Anak-Anak Tidak Bisa Ditahan untuk Makan
Dua hari lalu, tetangga kami datang berkunjung. Ia terlihat jauh lebih kurus. Topik pembicaraan utama adalah makanan. Ia bertanya apa yang kami makan hari itu—apakah berbeda dari hari sebelumnya.
Dia bercerita bahwa dia hanya makan sedikit zaatar setiap hari. Tomat kini mencapai 55 shekel (sekitar $20) per kilo, itupun jika ada.

Dia pergi ke pasar setiap hari untuk meminta pedagang apa pun yang bisa dimasak, tetapi kini ia merasa malu—malu karena selalu lapar dan meminta makanan.
“Saya penderita diabetes, dan saya butuh makan setiap hari,” katanya. “Saya menginginkan semua makanan.”
Ia juga sering menghubungi keluarganya, memohon agar mereka membelikannya makanan apa pun yang tersedia. Namun, mereka pun tidak bisa, karena kelaparan melanda seluruh Khan Younis.
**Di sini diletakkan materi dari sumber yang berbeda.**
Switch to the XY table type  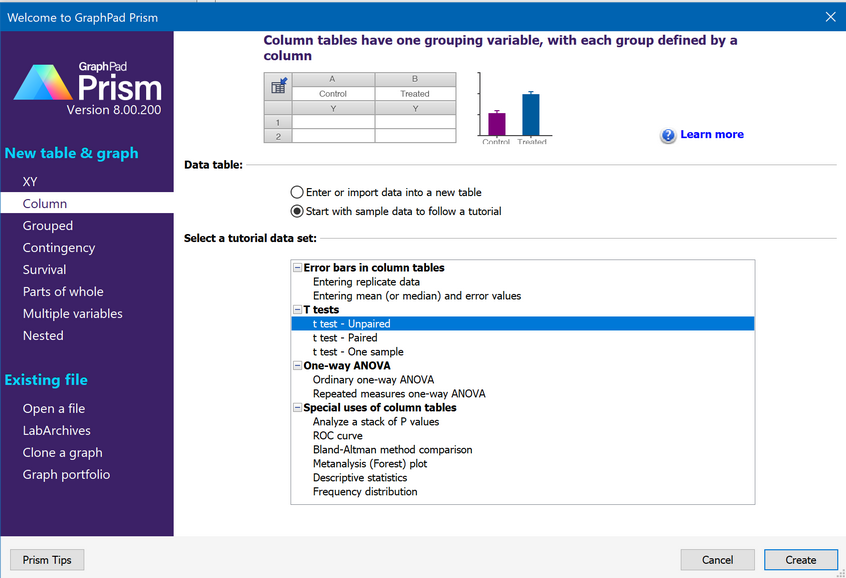click(31, 182)
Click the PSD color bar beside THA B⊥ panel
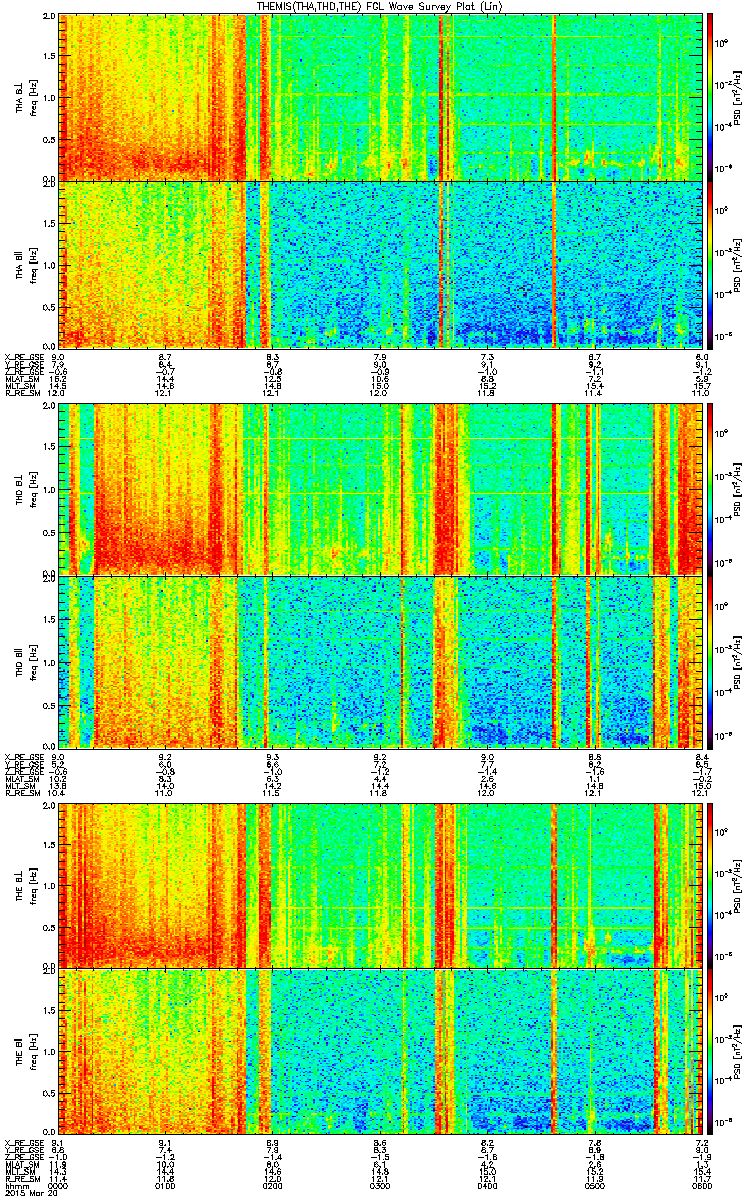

Kami telah hidup dalam kelaparan sejak awal perang. Saya masih ingat ketika kami dulu mencari makanan di Rafah sebelum operasi darat dimulai. Setelah tentara Israel menguasai semua perlintasan, menemukan makanan menjadi keajaiban.

Dulu, saya tidak pernah membayangkan harus terus-menerus merasa lapar dan mencari makanan di mana-mana. Berapa pun makanan yang kami simpan, semuanya akan habis. Anda tidak bisa menahan seorang anak untuk makan jika ada makanan di rumah.
Tidak ada kata yang dapat menggambarkan perasaan ketika rumah Anda benar-benar kehabisan makanan. Itu melelahkan setiap hari.
Saya kini sepenuhnya kehilangan nafsu makan. Tidak ada makanan yang saya inginkan lagi. Saya bertanya-tanya apakah ini adalah tahap kelaparan yang sebenarnya.
Rasa semangat hidup saya perlahan memudar. Kami mencoba memberi diri kami sedikit harapan dengan melihat foto-foto lama makanan favorit kami, restoran yang biasa kami kunjungi, dan saat-saat pergi ke mal untuk membeli apa pun yang kami butuhkan.
Kini, semua itu terasa seperti kemewahan luar biasa—membeli makanan, makan di restoran. Itu semua terjadi di masa ketika kami masih memiliki martabat dan rasa percaya diri sebagai manusia.